• [PROBLEM REQUIREMENTS]: Put the lines of the listing from its start through the line containing "Tap the Transitioning" into a JSON list of strings, one string per line, with blank lines left out.

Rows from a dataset
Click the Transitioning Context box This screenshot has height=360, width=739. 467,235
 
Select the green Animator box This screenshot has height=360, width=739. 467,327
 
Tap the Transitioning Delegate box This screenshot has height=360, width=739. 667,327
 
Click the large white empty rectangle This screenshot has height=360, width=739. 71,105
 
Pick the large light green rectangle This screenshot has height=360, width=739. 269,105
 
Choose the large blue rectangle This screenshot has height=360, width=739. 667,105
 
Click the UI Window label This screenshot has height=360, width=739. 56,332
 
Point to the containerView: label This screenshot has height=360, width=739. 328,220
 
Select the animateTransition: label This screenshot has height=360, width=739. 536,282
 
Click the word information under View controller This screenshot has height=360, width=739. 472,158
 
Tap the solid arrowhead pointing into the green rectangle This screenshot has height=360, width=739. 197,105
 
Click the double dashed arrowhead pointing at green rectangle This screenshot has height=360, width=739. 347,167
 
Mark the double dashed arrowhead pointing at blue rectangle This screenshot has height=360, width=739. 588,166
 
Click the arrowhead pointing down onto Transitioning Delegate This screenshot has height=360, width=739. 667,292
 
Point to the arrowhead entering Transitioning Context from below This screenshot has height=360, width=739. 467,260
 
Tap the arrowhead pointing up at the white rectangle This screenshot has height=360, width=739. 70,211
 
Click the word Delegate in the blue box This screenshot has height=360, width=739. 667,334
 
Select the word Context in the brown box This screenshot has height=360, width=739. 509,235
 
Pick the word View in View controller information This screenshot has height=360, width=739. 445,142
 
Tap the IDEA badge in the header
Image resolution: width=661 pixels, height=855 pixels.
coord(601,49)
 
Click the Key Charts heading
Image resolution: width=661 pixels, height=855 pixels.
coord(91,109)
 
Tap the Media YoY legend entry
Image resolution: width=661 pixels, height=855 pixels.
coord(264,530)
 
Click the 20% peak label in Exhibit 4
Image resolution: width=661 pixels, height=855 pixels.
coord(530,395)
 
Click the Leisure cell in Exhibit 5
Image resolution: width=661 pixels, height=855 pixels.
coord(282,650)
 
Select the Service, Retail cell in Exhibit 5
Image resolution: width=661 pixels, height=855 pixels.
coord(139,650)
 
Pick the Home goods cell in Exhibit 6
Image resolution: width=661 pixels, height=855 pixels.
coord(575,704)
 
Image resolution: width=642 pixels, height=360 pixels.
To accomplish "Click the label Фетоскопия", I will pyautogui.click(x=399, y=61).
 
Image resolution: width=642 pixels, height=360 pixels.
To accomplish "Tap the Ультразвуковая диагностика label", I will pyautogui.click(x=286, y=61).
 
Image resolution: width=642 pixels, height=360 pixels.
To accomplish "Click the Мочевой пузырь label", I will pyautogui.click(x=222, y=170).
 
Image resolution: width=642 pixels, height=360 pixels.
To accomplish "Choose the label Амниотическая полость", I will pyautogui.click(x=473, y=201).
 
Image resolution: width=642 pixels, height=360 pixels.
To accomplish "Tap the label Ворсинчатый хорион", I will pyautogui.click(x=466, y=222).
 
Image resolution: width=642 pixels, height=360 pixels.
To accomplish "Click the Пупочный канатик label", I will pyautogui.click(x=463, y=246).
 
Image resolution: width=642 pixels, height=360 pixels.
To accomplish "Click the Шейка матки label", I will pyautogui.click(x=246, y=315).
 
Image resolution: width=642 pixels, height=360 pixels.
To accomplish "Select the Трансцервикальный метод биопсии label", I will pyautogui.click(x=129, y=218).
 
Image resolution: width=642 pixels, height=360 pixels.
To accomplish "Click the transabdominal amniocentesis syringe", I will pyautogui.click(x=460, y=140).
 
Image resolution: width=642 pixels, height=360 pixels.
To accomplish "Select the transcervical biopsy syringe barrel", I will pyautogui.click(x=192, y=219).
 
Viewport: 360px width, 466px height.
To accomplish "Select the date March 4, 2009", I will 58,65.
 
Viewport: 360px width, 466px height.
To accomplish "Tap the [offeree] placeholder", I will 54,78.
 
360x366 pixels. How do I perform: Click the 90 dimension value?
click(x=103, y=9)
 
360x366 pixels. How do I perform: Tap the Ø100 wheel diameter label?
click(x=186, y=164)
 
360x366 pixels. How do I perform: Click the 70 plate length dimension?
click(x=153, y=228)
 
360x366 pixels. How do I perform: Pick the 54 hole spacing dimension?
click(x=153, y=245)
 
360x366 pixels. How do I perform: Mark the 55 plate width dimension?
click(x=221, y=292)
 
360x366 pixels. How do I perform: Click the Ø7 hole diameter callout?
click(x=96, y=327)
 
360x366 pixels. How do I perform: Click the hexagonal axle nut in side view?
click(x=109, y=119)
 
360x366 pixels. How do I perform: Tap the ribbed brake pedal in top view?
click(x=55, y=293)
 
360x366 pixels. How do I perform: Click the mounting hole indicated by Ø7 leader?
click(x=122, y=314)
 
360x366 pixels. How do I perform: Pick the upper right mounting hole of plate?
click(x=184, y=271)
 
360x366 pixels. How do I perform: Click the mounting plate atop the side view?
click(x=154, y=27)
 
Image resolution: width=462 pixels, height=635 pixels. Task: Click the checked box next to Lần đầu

• [IN RESPONSE]:
[
  "Click the Transitioning Context box This screenshot has height=360, width=739. 467,235",
  "Select the green Animator box This screenshot has height=360, width=739. 467,327",
  "Tap the Transitioning Delegate box This screenshot has height=360, width=739. 667,327"
]